MONTREAL, Aug. 5 - Domtar Inc. today announced net earnings of $8 million, or $0.03 per common share, and an operating profit of $56 million on net sales of $1.2 billion during the second quarter of 2003.
"Past efforts to improve the quality of our products and customer service, as well as reduce costs allowed Domtar to mitigate difficult market conditions and post net earnings during the second quarter, despite a $20 million loss in our lumber business. However, we believe that the joint venture with Tembec, announced on June 19th, will help improve our Wood segment's performance. Indeed, we anticipate that the joint venture will be able to generate $30 to $40 million of annual synergies, half of which will benefit Domtar. Finally, it will also contribute to much needed consolidation and rationalization in the North American lumber industry," said Raymond Royer, President and Chief Executive Officer of Domtar.
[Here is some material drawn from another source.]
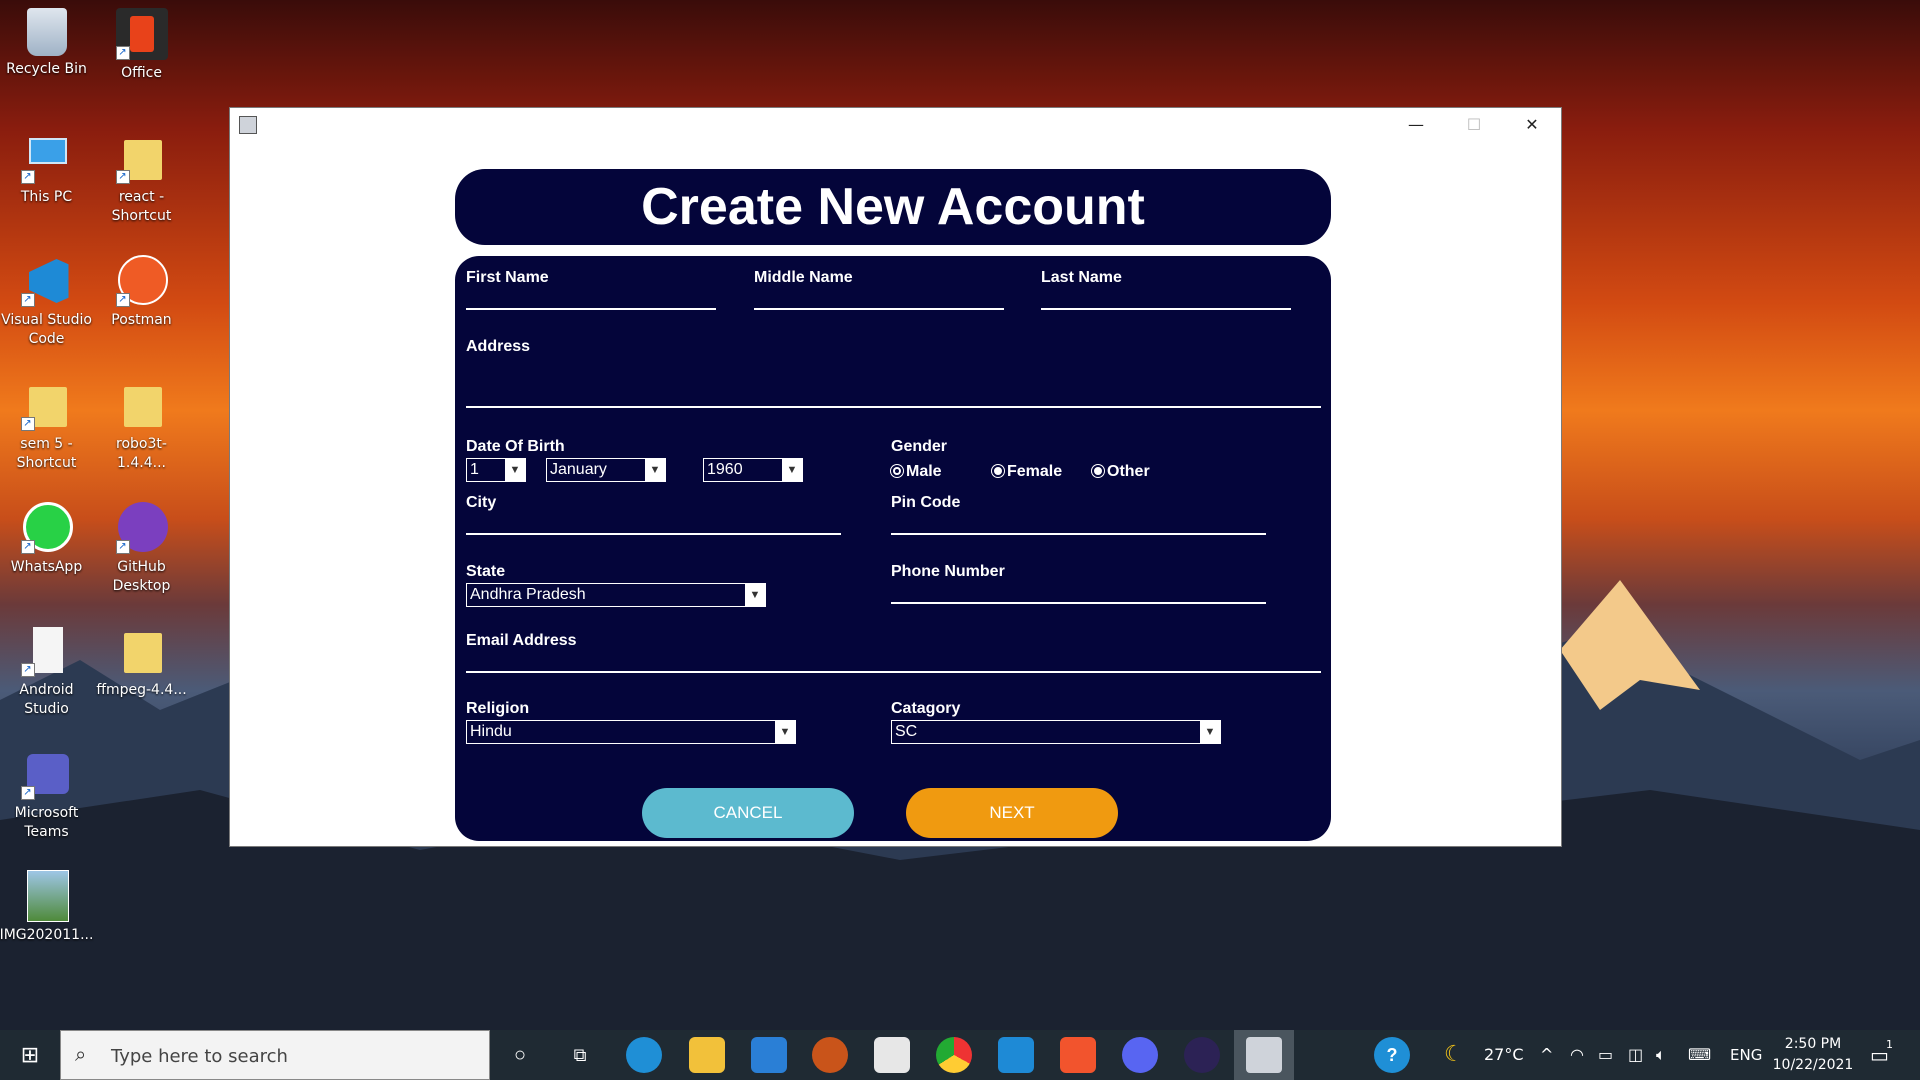 The width and height of the screenshot is (1920, 1080). Describe the element at coordinates (1636, 1055) in the screenshot. I see `meet-now-icon: ◫` at that location.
"It is also important to note that our accounting practices since 2002 exclude from our earnings the impact of currency fluctuations on the U.S. dollar denominated long-term debt contracted by Domtar. As such, our reported net earnings more adequately reflect our operational performance. In fact, had we included such gains in the second quarter, Domtar's net earnings would have increased by $94 million or $0.41 per common share," added Mr. Royer.
Operating profit in the Papers segment reached $58 million in the second quarter of 2003 compared to $60 million for the same period in 2002. Higher selling prices for pulp and certain paper products, as well as benefits stemming from our quality and profitability improvement programs enabled this segment to maintain its performance despite the negative effect of a stronger Canadian dollar, higher energy and fiber costs, as well as lower shipments. This segment's results were also impacted by our decision to adjust production to our customers' needs. As result of market-related and maintenance-related downtime, and production slowdown and disruptions, Domtar's shipment to capacity ratio stood at 93% for the second quarter of 2003 compared to 95% in the same period last year.
Operating profit in the Paper Merchants segment amounted to $5 million in the second quarter of 2003, compared to $7 million in the corresponding period of 2002. This decrease is attributable to lower profit stemming from erosion in prices for certain paper products and a change in customer mix.
Operating loss in the Wood segment amounted to $20 million in the second quarter of 2003 compared to an operating profit of $33 million in the second quarter of 2002. As shown in the table below, operating loss in the second quarter of 2003 would have been $9 million compared to an operating profit of $10 million in the corresponding period of 2002 if the net impact of duties related to softwood exports to the U.S. were excluded. Since May 22, 2002, Domtar has made and expensed cash deposits of $50 million for countervailing and antidumping duties.
Sustained efforts allowed our Wood segment to improve efficiency and reduce costs during the quarter. These efforts were, however, more than offset by a $21 million erosion in prices, lower shipments and the negative impact of a stronger Canadian dollar, which explain the $19 million variation from the second quarter 2003 compared to the same quarter in 2002.
In the Packaging segment, Domtar's second quarter share of the operating profit of Norampac Inc. stood at $13 million compared to $18 million in the same quarter of 2002. This reduction was mainly attributable to a decrease in selling prices for both corrugated containers and containerboard caused by the negative impact of a stronger Canadian dollar; lower shipments due to market- related downtime, and higher fiber and energy costs.
Liquidity and capital
Cash flows provided from operations in the first six months of 2003 amounted to $121 million, a decrease of $137 million compared to the same period in 2002. This decrease was mainly due to higher requirements for working capital in the first quarter and lower net earnings. Net capital expenditures for the six months ended June 30, 2003 amounted to $84 million compared to $82 million for the same period in 2002.
Domtar's net debt-to-total capitalization ratio as at June 30, 2003 was 47%, a decrease from 49% as at December 31, 2002.
Domtar's current business environment is impacted by factors beyond its control, such as soft economic conditions, currency fluctuations and high energy costs. Domtar will maintain efforts to reduce costs and improve efficiency. Domtar will also continue to monitor inventory closely and curtail production in order to match supply with customer demand, even if this leads to market-related downtime and affects our profitability improvement programs. Nonetheless, Domtar will pursue its objectives of providing shareholders with superior returns even in difficult market conditions and of positioning itself to take full advantage of any improvement in the economy.